Una síntesis del relativo consenso que se ha alcanzado en la actualidad en el debate sobre las causas de la revolución de 1868 la podemos encontrar en dos libros publicados en 2006 y 2007.[24][25]​ En el segundo de ellos Juan Francisco Fuentes resume así el estado de la cuestión:[6]

A partir del triunfo de la revolución y durante seis años conocidos como el Sexenio Democrático (1868-1874) se intentará crear en España un nuevo sistema de gobierno.

La coalición de liberales, moderados y republicanos se enfrentaba a la tarea de encontrar un mejor gobierno que sustituyera al de Isabel. Al principio las Cortes rechazaron el concepto de una república para España, y Serrano fue nombrado regente mientras se buscaba un monarca adecuado para liderar el país.
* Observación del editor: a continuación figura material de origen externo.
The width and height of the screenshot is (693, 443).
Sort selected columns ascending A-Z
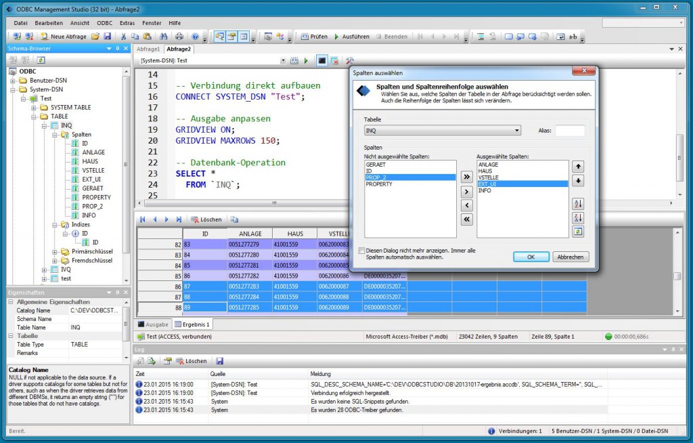click(x=578, y=204)
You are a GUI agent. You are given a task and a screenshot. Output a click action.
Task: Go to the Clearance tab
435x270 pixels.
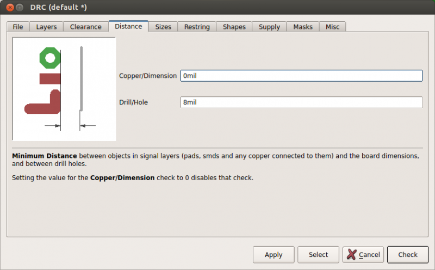click(x=85, y=27)
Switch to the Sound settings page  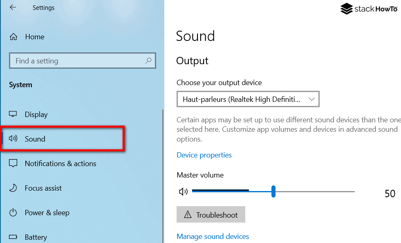point(35,139)
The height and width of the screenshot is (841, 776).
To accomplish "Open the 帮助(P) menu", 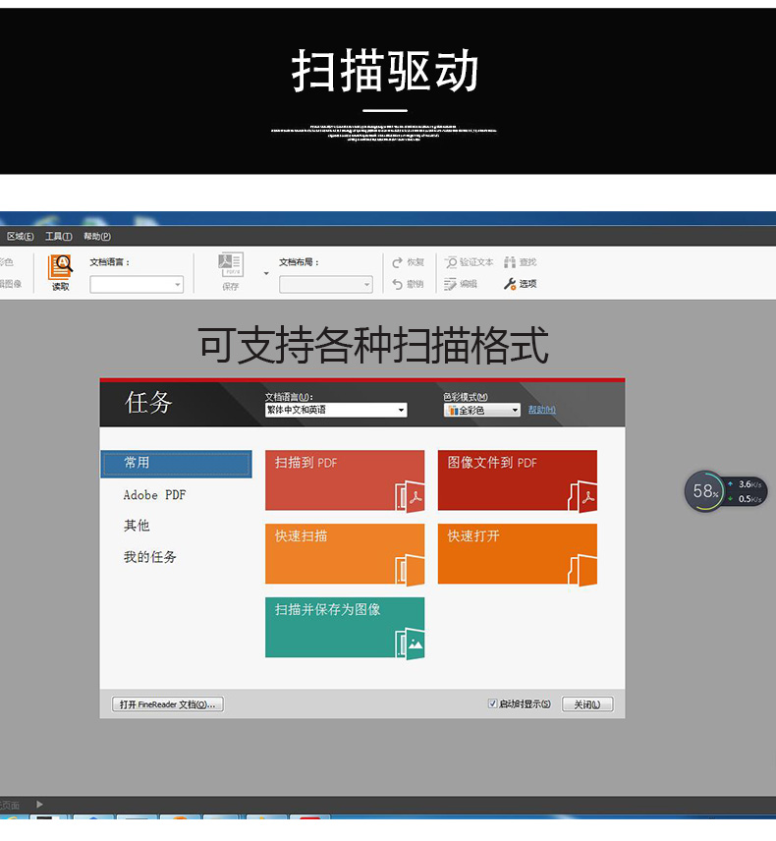I will [96, 237].
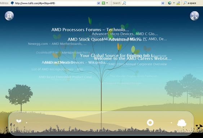Open the address bar dropdown arrow
The height and width of the screenshot is (138, 203).
click(x=98, y=3)
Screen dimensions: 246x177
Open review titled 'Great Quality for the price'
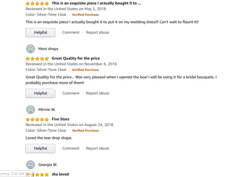tap(76, 58)
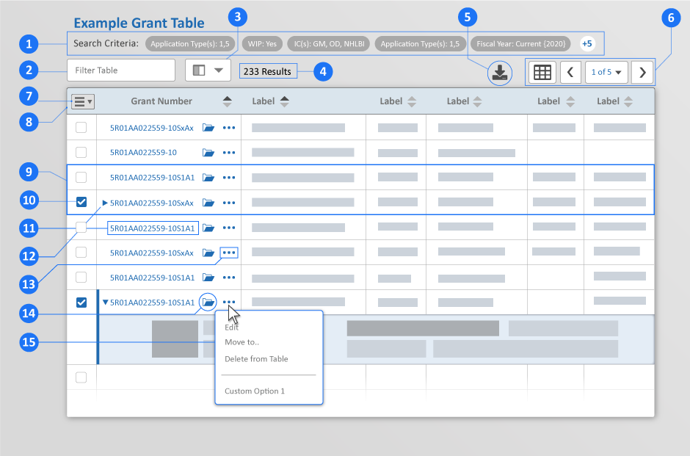Click the circled folder icon in expanded row
Image resolution: width=690 pixels, height=456 pixels.
point(208,302)
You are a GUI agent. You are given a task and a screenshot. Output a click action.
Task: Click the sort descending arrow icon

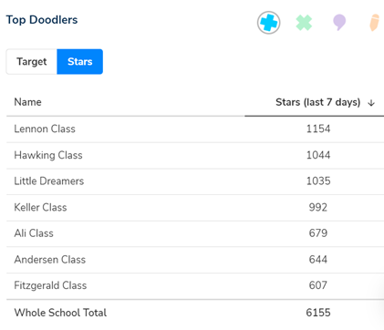[x=371, y=103]
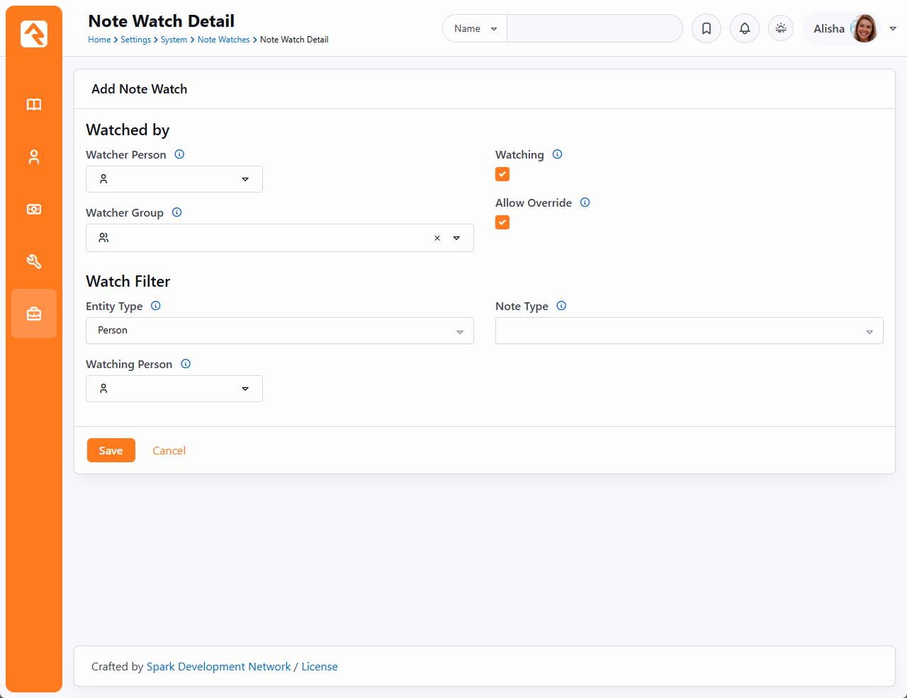Image resolution: width=907 pixels, height=698 pixels.
Task: Toggle the light/dark theme icon
Action: coord(781,29)
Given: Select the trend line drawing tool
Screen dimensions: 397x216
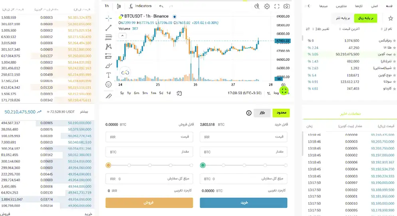Looking at the screenshot, I should click(x=109, y=28).
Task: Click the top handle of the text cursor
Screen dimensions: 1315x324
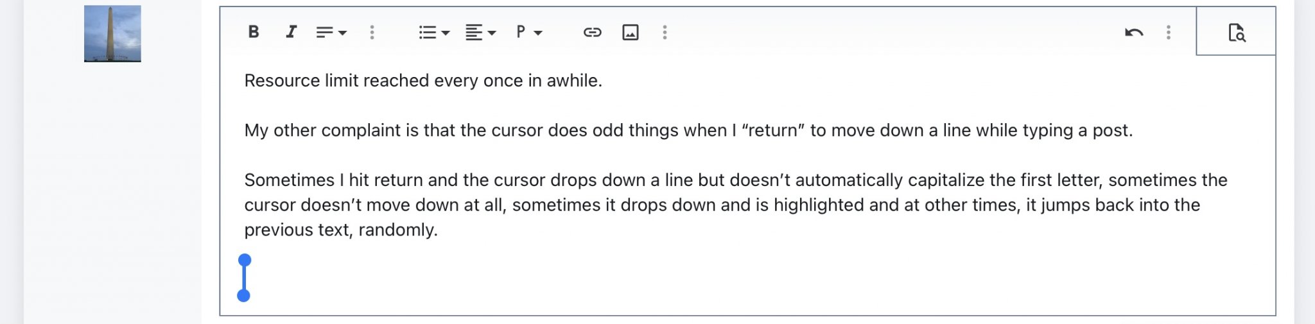Action: 245,260
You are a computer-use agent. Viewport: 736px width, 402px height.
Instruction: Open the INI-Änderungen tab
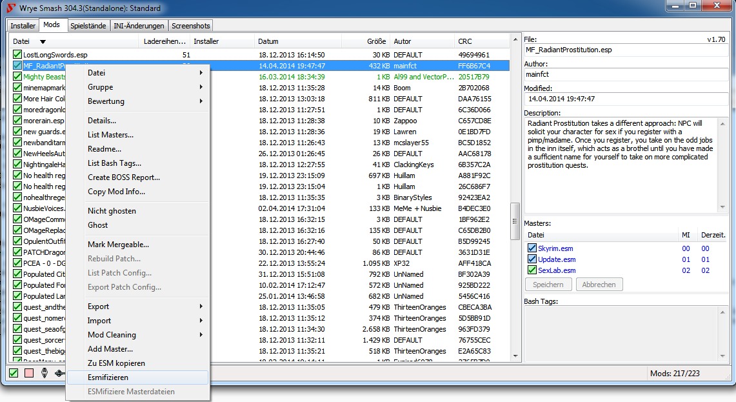coord(139,26)
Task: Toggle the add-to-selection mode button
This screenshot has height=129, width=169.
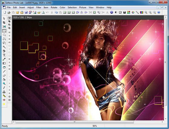Action: click(x=9, y=21)

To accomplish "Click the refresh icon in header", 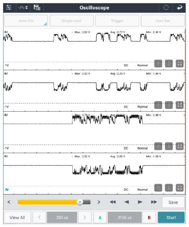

Previamente se había aprobado una constitución de corte liberal que fue promulgada por las cortes en 1869.

La búsqueda de un Rey apropiado demostró finalmente ser más que problemática para las Cortes. Juan Prim, el eterno rebelde contra los gobiernos isabelinos, fue nombrado dirigente del gobierno en 1869 y el general Serrano sería regente, y suya es la frase: «¡Encontrar a un rey democrático en Europa es tan difícil como encontrar un ateo en el cielo!». Se consideró incluso la opción de nombrar rey a un anciano Espartero, aunque encontró el rechazo del propio general, que, no obstante, obtuvo ocho votos en el recuento final.

Muchos proponían al joven hijo de Isabel, Alfonso (que posteriormente sería el rey Alfonso XII de España), pero la sospecha de que este podría ser fácilmente influenciable por su madre y que podría repetir los fallos de la anterior reina hacían que no fuera una alternativa viable. Fernando de Sajonia-Coburgo, antiguo regente de la vecina Portugal, fue considerado también como una posibilidad. Otra de las posibilidades era el príncipe Leopoldo de Hohenzollern, de la Casa Hohenzollern, que fue propuesto por Otto von Bismarck, y que provocó abiertamente el rechazo de Francia, hasta el punto de que el ministro de asuntos exteriores francés enviara el llamado Telegrama de Ems, que posteriormente sería el detonante (o la excusa) para la Guerra Franco-Prusiana. Finalmente, se optó por un rey italiano, Amadeo de Saboya, pero su reinado tan solo duró dos años y un mes entre 1871 y 1873.